◆ **Work task**: Which lines below hold the word "Statements"? Report each one.

Stored data
.....

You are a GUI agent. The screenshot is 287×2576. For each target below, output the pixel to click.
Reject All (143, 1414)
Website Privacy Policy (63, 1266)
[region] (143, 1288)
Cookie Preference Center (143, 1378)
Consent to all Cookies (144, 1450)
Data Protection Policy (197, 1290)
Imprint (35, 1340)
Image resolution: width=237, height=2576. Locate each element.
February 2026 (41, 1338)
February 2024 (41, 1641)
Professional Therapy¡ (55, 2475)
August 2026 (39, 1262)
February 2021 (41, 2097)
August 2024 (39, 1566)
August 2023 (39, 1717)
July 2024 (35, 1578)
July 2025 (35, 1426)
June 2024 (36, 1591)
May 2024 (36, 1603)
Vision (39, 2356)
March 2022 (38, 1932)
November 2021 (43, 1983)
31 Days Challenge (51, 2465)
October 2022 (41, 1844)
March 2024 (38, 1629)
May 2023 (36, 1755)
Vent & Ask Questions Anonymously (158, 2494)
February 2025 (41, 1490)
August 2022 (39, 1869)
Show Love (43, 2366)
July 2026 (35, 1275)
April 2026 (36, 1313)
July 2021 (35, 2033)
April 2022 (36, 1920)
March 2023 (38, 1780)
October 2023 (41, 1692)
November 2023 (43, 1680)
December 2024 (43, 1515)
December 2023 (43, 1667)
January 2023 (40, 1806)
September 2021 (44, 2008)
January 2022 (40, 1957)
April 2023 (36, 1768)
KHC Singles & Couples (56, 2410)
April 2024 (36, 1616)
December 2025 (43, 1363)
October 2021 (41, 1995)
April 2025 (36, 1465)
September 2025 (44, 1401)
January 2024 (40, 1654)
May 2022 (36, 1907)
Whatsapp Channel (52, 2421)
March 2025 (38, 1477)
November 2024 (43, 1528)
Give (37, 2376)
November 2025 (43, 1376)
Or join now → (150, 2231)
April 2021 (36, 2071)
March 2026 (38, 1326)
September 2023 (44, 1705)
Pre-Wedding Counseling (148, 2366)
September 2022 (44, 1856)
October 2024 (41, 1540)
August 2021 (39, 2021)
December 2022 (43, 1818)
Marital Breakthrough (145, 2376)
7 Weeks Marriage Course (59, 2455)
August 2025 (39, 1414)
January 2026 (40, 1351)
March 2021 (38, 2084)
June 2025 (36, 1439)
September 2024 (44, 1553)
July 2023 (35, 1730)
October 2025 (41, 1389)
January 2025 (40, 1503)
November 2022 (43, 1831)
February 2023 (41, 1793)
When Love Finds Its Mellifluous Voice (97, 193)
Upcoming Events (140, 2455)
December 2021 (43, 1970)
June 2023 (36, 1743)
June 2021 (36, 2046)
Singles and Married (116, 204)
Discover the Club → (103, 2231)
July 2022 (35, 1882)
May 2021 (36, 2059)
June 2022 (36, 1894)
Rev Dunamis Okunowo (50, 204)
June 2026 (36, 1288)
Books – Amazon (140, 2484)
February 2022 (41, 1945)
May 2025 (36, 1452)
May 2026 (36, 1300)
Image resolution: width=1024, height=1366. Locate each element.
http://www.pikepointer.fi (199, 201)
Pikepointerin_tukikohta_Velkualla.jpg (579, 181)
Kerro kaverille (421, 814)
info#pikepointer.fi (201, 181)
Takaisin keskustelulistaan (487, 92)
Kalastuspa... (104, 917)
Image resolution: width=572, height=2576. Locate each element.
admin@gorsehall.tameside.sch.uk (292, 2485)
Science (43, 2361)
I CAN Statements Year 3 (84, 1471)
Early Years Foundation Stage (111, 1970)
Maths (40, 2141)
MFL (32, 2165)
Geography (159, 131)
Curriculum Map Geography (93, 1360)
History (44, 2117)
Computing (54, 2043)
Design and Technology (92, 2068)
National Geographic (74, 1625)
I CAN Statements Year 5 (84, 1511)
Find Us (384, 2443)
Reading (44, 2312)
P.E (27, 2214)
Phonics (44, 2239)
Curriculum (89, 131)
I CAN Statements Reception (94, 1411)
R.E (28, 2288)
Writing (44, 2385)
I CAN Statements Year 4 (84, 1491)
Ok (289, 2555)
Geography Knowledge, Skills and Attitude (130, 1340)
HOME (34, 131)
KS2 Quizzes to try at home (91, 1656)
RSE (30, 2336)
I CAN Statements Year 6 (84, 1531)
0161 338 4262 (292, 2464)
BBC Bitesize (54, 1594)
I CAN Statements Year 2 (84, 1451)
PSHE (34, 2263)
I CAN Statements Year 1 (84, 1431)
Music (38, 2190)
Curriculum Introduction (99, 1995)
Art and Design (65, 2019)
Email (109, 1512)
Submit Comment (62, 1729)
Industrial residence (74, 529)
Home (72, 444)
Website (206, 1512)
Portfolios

.....

◆ **Written solution**:
I CAN Statements Year 3 (84, 1471)
I CAN Statements Year 5 (84, 1511)
I CAN Statements Reception (94, 1411)
I CAN Statements Year 4 (84, 1491)
I CAN Statements Year 6 (84, 1531)
I CAN Statements Year 2 (84, 1451)
I CAN Statements Year 1 (84, 1431)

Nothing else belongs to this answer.